MINNEAPOLIS — 3M will stop making the toxic "forever chemicals" known as PFAS by the end of 2025, the Maplewood, Minnesota-based company announced Tuesday.
Per- and polyfluoroalkyl substances, used for their nonstick and water-resistant properties, are a key part of many products but do not break down in the environment, which has led to numerous contamination issues.
"While PFAS can be safely made and used, we also see an opportunity to lead in a rapidly evolving external regulatory and business landscape to make the greatest impact for those we serve," CEO Mike Roman said in a statement.
3M will also "work to discontinue use of PFAS across our product portfolio by the end of 2025," according to a news release.
PFAS accounts for $1.3 billion in sales for 3M, or about 3% of total revenue. The chemicals are manufactured in Illinois, Alabama, Germany, Belgium and Cottage Grove.
The company has faced a number of legal challenges involving PFAS over the years, including an $850 million settlement with the state of Minnesota.
"3M will continue to remediate PFAS and address litigation by defending ourselves in court or through negotiated resolutions, all as appropriate," 3M said in a news release.
The avalanche of litigation facing 3M centers on PFAS chemicals that the company stopped making in the early 2000s. The U.S. Environmental Protection Agency (EPA) noted in 2000 that one particular PFAS chemical, PFOS, has a "strong tendency" to accumulate in human and animal tissue.
PFOS and PFOA — the chemicals 3M stopped making years ago — have been linked to cancer, liver damage, decreased fertility and other maladies. Those chemicals were known as "long-chain" PFAS because they had a chain of eight perfluorinated carbon atoms.
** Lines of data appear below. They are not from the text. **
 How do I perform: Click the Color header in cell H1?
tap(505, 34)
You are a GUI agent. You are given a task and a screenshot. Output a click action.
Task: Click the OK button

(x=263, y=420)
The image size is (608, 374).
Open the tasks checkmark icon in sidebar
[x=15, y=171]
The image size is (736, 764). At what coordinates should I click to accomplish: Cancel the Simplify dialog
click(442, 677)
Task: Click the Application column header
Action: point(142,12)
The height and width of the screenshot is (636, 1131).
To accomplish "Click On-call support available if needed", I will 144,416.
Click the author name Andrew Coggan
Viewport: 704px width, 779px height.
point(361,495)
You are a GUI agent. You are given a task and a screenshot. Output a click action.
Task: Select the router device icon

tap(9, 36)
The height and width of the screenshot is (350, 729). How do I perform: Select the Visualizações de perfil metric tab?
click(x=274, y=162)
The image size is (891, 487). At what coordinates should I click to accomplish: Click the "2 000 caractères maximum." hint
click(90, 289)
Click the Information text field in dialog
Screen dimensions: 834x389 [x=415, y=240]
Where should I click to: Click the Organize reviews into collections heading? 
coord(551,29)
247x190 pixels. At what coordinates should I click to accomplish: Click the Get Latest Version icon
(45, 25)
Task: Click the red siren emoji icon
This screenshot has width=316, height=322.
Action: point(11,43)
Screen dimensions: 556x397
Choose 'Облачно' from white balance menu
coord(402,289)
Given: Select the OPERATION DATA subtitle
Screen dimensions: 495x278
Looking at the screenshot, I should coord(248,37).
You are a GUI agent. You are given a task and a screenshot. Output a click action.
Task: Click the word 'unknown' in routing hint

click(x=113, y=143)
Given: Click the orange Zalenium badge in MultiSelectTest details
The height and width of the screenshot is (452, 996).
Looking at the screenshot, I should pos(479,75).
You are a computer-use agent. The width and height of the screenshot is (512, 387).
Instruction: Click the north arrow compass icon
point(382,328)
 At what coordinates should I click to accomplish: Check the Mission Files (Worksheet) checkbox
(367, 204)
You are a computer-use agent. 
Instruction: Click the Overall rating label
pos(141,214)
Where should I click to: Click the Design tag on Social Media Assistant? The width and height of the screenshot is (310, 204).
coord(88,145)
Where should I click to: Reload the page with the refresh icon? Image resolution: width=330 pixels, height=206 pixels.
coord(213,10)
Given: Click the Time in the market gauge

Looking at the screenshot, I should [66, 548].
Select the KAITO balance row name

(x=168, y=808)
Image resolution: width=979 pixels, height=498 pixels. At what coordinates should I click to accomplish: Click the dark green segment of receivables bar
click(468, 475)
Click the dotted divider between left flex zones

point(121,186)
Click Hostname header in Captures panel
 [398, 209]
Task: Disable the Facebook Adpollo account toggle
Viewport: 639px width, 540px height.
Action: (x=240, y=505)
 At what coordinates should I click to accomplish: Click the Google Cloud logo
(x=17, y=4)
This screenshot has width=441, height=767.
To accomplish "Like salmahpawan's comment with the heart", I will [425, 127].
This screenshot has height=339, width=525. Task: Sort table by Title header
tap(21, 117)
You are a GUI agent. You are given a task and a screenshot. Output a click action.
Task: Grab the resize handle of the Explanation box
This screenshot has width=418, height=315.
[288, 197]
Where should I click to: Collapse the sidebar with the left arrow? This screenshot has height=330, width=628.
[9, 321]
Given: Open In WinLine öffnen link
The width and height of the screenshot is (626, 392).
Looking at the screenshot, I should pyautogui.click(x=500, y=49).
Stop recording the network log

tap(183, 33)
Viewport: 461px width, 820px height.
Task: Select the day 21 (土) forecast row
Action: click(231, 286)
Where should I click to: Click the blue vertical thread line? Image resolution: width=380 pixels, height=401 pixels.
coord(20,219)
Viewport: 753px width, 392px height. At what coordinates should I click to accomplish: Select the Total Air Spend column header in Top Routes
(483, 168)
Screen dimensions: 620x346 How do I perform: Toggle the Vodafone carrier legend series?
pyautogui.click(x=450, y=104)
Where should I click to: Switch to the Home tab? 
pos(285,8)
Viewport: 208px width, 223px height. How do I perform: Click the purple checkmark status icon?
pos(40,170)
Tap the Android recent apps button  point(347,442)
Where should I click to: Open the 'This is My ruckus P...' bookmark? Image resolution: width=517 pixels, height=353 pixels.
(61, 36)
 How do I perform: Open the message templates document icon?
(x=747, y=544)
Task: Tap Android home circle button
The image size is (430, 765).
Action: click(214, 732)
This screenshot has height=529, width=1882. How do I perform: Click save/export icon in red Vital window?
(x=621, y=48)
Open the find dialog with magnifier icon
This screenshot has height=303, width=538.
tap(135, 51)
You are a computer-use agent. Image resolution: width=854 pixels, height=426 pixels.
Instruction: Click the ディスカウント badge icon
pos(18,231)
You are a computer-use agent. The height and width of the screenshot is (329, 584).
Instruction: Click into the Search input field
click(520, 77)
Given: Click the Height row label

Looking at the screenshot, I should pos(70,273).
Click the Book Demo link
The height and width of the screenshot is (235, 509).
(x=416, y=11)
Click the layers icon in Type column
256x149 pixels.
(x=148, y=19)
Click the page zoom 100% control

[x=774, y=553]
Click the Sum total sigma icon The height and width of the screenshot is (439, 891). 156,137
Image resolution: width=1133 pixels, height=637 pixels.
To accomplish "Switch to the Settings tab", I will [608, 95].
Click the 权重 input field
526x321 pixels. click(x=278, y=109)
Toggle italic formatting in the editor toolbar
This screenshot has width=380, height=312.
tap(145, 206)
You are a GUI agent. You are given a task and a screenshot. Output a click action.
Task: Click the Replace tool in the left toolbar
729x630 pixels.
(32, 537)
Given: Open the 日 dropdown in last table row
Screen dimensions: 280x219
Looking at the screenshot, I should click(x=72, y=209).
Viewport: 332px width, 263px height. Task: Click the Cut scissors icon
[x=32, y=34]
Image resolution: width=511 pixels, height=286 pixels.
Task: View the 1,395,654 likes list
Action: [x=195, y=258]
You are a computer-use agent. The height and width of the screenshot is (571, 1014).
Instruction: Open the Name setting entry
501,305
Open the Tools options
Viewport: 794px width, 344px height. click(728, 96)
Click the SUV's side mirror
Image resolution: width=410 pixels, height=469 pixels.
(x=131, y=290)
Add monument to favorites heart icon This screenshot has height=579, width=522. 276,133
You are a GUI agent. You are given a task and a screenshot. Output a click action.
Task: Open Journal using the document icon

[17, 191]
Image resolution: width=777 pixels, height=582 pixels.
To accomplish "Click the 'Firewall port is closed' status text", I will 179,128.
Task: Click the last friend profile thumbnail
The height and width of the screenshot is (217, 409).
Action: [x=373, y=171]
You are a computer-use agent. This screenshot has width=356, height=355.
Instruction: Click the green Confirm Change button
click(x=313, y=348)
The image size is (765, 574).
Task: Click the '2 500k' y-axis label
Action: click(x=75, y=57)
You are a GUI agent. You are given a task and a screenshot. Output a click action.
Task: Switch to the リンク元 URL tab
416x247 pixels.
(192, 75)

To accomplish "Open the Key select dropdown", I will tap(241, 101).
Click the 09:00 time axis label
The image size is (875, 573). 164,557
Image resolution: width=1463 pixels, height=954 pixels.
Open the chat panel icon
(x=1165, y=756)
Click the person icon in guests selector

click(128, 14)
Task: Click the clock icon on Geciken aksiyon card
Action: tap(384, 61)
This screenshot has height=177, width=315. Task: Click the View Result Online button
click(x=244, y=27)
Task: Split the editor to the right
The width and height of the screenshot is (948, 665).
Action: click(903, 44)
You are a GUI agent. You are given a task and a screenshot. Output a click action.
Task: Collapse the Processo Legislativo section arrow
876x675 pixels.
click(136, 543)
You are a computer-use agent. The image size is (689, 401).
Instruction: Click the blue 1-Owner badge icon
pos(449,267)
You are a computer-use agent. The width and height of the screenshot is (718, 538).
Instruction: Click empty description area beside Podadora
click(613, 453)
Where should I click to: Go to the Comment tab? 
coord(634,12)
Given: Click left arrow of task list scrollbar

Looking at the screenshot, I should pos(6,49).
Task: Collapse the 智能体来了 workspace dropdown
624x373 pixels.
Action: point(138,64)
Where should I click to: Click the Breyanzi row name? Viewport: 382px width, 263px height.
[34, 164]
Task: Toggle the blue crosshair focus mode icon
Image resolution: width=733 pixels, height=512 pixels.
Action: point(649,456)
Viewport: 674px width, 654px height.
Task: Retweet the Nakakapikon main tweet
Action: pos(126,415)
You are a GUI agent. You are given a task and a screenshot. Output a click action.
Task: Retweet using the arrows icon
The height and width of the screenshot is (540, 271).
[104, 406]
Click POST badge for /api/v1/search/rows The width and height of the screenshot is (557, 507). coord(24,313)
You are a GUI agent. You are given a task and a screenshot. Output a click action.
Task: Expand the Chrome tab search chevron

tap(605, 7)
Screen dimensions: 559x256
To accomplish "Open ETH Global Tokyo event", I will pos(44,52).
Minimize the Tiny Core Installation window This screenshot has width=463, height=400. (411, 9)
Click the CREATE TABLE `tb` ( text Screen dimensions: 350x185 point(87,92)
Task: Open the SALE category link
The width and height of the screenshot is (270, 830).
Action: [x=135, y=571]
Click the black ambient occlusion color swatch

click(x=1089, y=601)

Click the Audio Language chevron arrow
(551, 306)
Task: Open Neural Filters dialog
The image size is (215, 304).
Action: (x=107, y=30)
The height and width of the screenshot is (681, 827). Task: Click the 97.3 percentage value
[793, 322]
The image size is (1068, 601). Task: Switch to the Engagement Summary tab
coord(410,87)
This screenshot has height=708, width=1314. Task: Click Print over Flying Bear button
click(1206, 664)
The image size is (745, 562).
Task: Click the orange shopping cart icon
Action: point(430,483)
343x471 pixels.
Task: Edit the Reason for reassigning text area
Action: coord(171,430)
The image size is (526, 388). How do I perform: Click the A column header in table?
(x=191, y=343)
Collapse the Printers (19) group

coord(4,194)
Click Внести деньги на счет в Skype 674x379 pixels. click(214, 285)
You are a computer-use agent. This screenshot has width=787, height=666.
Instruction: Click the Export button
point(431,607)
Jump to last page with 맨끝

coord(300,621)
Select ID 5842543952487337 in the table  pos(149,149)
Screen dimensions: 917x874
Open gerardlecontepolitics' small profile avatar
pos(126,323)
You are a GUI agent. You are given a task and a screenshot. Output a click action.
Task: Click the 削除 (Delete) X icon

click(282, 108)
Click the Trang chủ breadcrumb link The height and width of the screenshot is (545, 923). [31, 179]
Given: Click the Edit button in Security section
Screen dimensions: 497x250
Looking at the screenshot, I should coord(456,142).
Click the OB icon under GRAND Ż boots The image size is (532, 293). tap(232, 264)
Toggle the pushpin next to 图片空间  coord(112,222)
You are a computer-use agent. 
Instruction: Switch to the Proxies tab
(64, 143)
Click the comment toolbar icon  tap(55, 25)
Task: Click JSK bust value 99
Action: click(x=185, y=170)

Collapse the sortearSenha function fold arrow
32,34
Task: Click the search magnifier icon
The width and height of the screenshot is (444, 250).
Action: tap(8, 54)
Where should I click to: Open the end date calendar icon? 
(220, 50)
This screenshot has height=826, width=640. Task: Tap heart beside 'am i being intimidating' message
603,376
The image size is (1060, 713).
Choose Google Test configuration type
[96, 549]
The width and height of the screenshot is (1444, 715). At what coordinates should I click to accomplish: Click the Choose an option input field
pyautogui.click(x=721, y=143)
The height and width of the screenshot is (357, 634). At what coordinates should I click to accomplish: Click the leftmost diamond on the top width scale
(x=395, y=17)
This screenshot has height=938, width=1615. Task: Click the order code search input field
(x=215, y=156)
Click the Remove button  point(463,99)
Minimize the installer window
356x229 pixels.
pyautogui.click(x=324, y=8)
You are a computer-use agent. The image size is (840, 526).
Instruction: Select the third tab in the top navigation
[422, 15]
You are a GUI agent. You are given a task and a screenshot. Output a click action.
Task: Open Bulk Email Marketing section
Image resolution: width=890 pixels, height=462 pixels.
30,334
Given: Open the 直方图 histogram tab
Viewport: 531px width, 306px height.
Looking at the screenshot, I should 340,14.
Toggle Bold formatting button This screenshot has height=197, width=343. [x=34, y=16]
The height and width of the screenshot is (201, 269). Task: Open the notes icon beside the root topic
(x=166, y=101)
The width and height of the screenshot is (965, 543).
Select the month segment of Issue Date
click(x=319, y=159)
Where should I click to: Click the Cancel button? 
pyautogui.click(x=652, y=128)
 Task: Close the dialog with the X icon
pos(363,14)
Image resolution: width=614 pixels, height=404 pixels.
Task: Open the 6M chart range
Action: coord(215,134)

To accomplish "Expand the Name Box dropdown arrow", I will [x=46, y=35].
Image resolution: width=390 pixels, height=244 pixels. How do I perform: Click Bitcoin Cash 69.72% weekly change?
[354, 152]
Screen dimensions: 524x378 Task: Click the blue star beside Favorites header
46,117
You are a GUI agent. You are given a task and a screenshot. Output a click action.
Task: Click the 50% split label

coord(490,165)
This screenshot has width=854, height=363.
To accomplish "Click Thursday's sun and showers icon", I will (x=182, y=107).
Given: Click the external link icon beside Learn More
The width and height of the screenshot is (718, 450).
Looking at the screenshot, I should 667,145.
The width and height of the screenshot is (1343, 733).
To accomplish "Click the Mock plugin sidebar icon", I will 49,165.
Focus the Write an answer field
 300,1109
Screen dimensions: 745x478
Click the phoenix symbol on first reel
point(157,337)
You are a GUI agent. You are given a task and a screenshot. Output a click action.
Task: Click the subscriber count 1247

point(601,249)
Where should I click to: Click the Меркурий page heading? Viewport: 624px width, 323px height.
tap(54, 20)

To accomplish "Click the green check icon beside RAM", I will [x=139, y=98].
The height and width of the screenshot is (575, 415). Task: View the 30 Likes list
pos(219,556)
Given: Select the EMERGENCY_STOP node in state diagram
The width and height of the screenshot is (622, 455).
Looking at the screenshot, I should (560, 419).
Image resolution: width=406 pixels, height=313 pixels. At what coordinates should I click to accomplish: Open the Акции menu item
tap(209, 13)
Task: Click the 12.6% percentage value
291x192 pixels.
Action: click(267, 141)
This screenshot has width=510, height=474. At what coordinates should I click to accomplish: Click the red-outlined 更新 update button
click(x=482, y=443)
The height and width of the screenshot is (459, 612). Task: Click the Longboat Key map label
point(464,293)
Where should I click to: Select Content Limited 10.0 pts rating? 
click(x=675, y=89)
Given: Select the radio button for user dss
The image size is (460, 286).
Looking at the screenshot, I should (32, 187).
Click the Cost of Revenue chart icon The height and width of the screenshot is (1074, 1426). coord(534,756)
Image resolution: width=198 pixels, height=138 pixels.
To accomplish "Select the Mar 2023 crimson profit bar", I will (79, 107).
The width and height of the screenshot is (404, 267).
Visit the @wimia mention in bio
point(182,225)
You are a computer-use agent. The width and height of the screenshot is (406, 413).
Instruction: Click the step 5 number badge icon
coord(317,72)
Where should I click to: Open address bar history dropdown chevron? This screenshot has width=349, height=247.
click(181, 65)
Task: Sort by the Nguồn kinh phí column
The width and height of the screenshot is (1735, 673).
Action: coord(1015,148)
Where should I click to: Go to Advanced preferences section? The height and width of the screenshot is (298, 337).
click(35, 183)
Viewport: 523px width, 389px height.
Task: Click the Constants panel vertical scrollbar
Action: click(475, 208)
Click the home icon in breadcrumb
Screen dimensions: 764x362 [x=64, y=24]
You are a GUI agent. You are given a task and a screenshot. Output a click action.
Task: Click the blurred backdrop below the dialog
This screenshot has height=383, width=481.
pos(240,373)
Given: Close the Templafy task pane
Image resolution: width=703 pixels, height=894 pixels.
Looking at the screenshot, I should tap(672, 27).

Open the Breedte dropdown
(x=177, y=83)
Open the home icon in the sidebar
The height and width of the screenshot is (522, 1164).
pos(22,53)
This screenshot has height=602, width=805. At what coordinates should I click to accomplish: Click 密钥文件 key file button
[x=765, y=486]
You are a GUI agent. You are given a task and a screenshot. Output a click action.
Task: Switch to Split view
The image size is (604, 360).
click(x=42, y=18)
The "short-chain" PFAS chemicals that 3M has been making since the early 2000s have four perfluorinated carbon atoms. The company says the short-chain PFAS are less toxic, though there is research indicating they might carry environmental and health risks.
"After telling everyone — their neighbors, their workers and their regulators — that PFAS are safe while poisoning the entire planet, 3M is now pledging to slink out the back door with no accountability," Scott Faber, senior vice president of government affairs for the Environmental Working Group, which has long campaigned against PFAS chemicals.
"Congress and the courts cannot allow this happen, and no one should trust 3M's commitment to the do the right thing," he said. "They never have before."
Regulators in the United States and Europe have in recent years upped scrutiny of PFAS chemicals — including those currently in production.
In October 2021, the EPA released its "PFAS Strategic Roadmap," aimed both at remediating PFAS contamination and reducing PFAS-related discharges into the environment.
The EPA is proposing to deem all PFAS compounds as "chemicals of special concern," which would increase reporting requirements for PFAS makers. Chemicals of special concern are generally toxic, accumulating in the environment and in humans and animals.
In Belgium, 3M in has faced a crackdown by regulators over past production of long-chain PFAS chemicals and current manufacturing of short-chain PFAS. To resolve its dispute with Belgian regulators, 3M has pledged to spend $600 million in PFAs remediation, including $300 million in July.